Wearing the name plates of both the Bulletin-Journal and the Southeast Missourian, the first edition of the merged publication is produced; Gary Rust, owner of the Bulletin-Journal, purchased the daily last month and combined it with his three-day-a-week newspaper...

25 years ago: July 10, 1986

Wearing the name plates of both the Bulletin-Journal and the Southeast Missourian, the first edition of the merged publication is produced; Gary Rust, owner of the Bulletin-Journal, purchased the daily last month and combined it with his three-day-a-week newspaper.

MARBLE HILL, Mo. -- Unbearably hot conditions in the Bollinger County Jail have forced Sheriff Januar Peters to move prisoners to jails at Jackson and Bloomfield, Mo.; the temperature in the jail yesterday was more than 100 degrees.

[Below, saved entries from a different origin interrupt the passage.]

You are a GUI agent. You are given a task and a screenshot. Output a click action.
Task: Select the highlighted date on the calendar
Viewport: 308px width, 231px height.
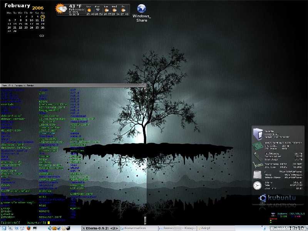click(43, 17)
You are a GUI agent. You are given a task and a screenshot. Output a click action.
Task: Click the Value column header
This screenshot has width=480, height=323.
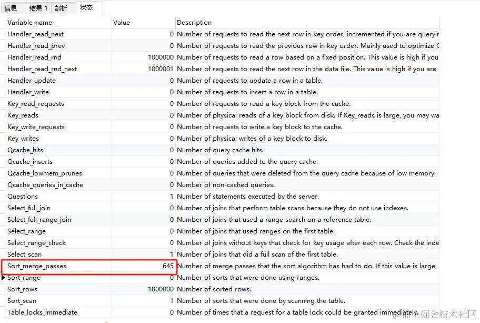[121, 23]
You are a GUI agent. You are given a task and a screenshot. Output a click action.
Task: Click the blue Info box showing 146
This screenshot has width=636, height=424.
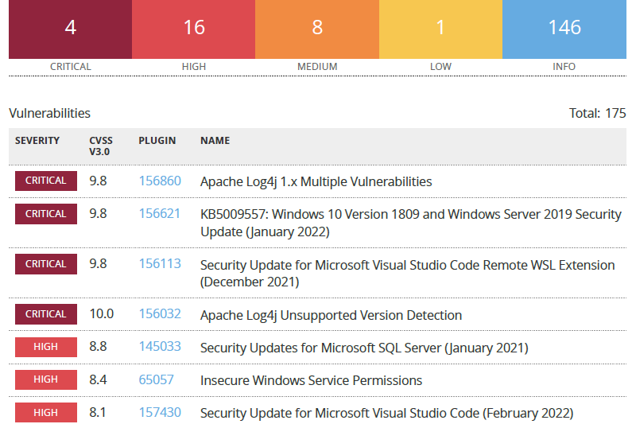[564, 29]
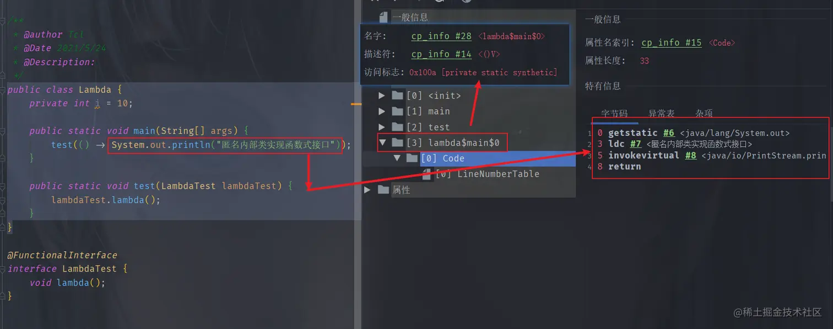Collapse the [3] lambda$main$0 node
Viewport: 833px width, 329px height.
(x=382, y=142)
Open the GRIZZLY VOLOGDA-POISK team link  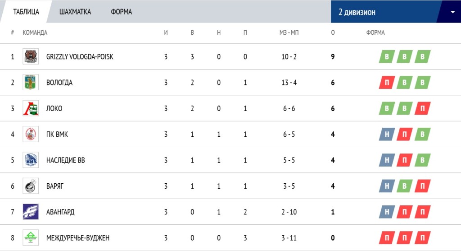(x=80, y=56)
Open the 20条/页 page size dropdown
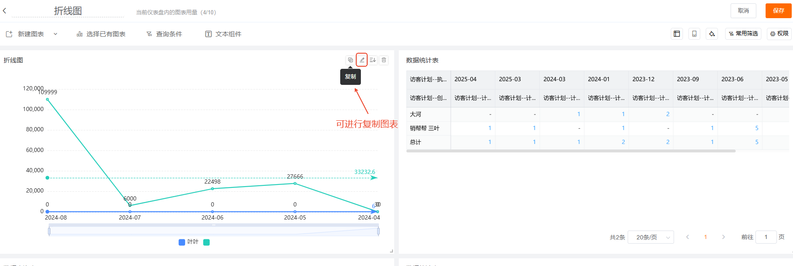The height and width of the screenshot is (266, 793). click(651, 237)
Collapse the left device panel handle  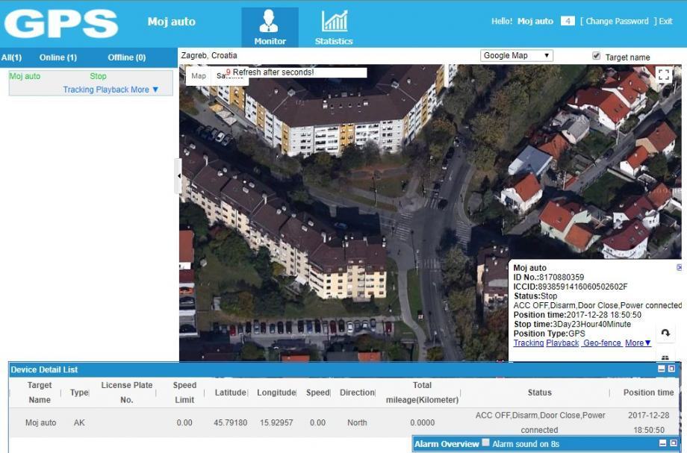point(178,176)
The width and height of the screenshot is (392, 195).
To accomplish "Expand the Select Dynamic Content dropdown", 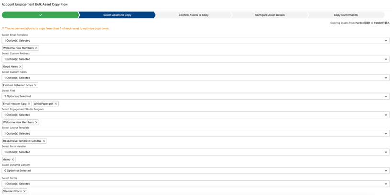I will pyautogui.click(x=195, y=171).
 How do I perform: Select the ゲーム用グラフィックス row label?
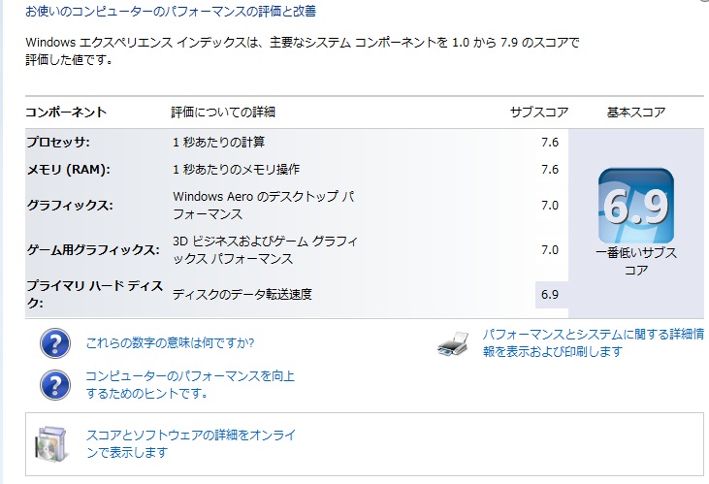[x=93, y=249]
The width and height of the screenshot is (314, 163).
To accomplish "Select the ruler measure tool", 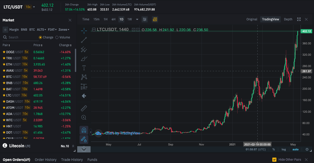I will coord(84,108).
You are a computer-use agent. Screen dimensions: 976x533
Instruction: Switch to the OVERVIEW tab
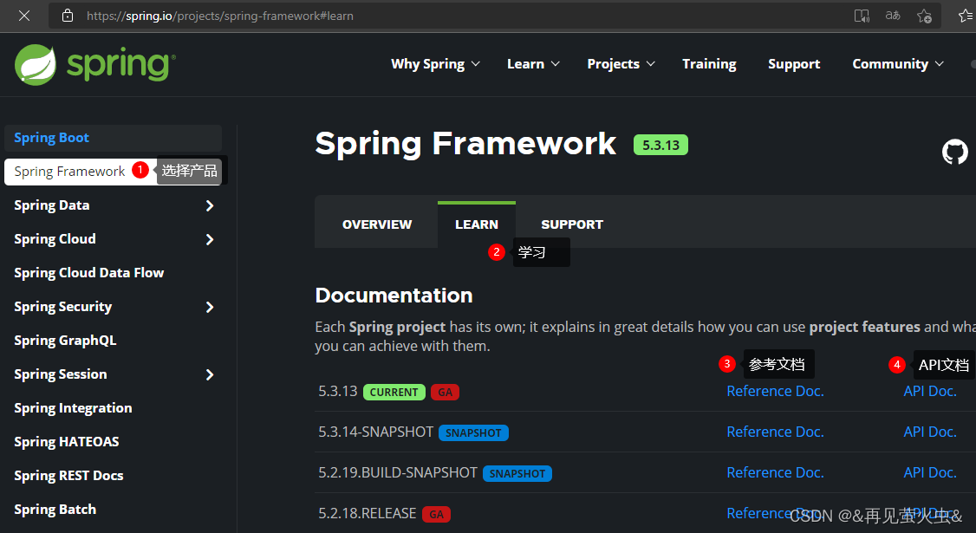pos(376,224)
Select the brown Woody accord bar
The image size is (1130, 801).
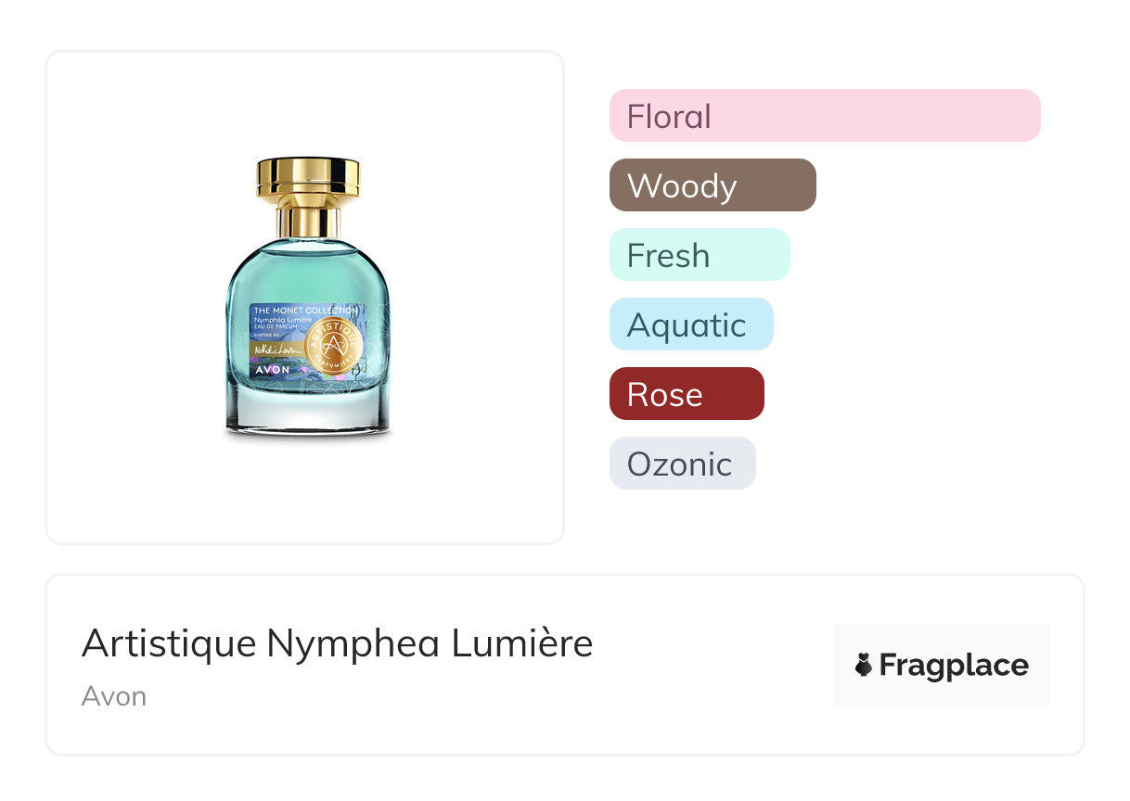tap(712, 185)
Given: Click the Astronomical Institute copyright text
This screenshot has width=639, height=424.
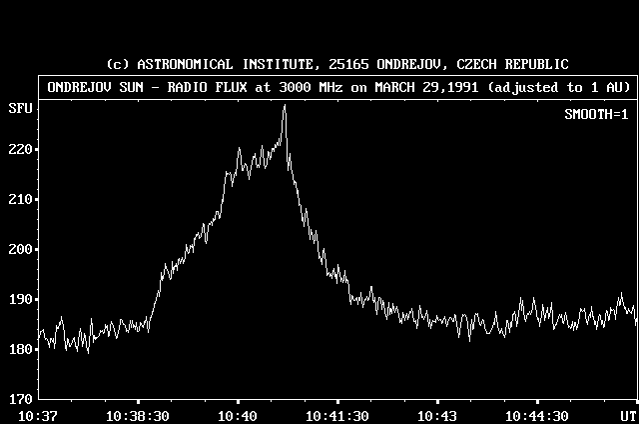Looking at the screenshot, I should pyautogui.click(x=337, y=64).
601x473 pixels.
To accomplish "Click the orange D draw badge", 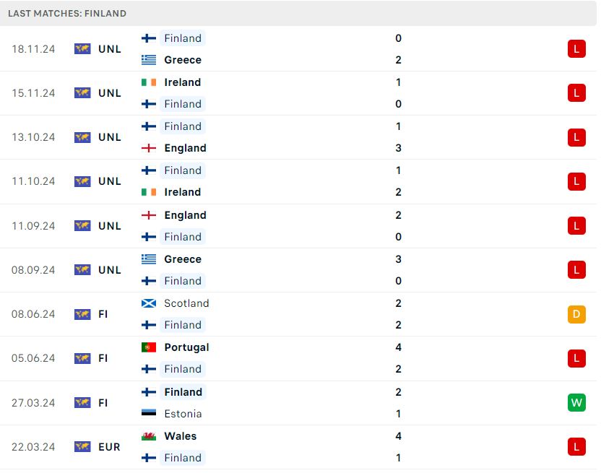I will 576,314.
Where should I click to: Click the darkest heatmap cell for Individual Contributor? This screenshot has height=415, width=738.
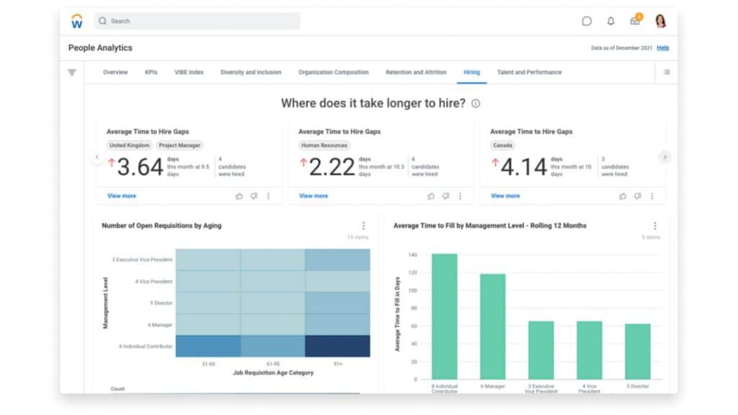click(337, 347)
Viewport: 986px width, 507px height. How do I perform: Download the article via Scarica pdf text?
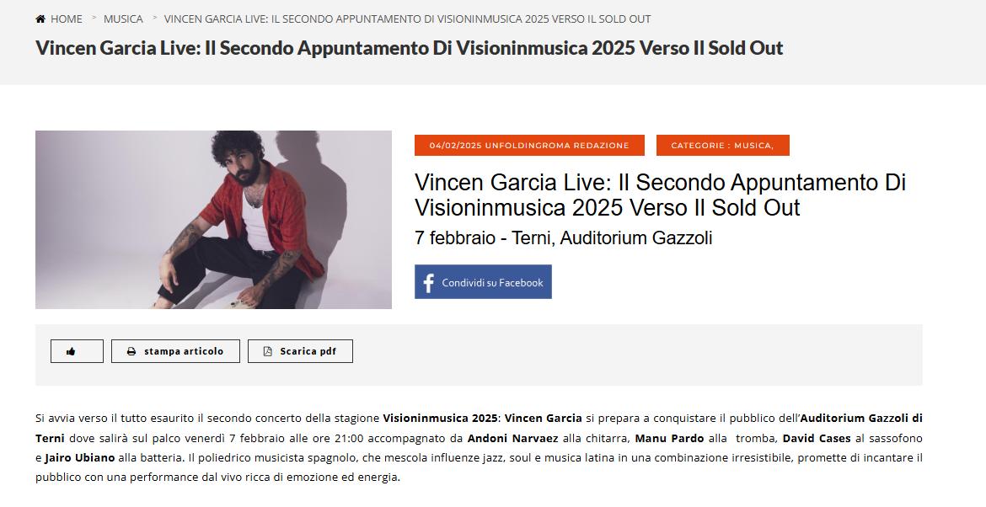coord(308,351)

50 years ago: July 10, 1961

Voters will ballot tomorrow for the second time on a proposal to issue municipal bonds in the amount of $1,598,000 to construct a sewage treatment plant and interceptor system to end Cape Girardeau's share of pollution in the Mississippi River.

An across-the-board $250 increase in salary for teachers in the Cape Girardeau public school system, the figure to be added to each increment of the salary schedule, and a corresponding increase on a predetermined percentage basis for supervisors and principals, are ordered by the school board.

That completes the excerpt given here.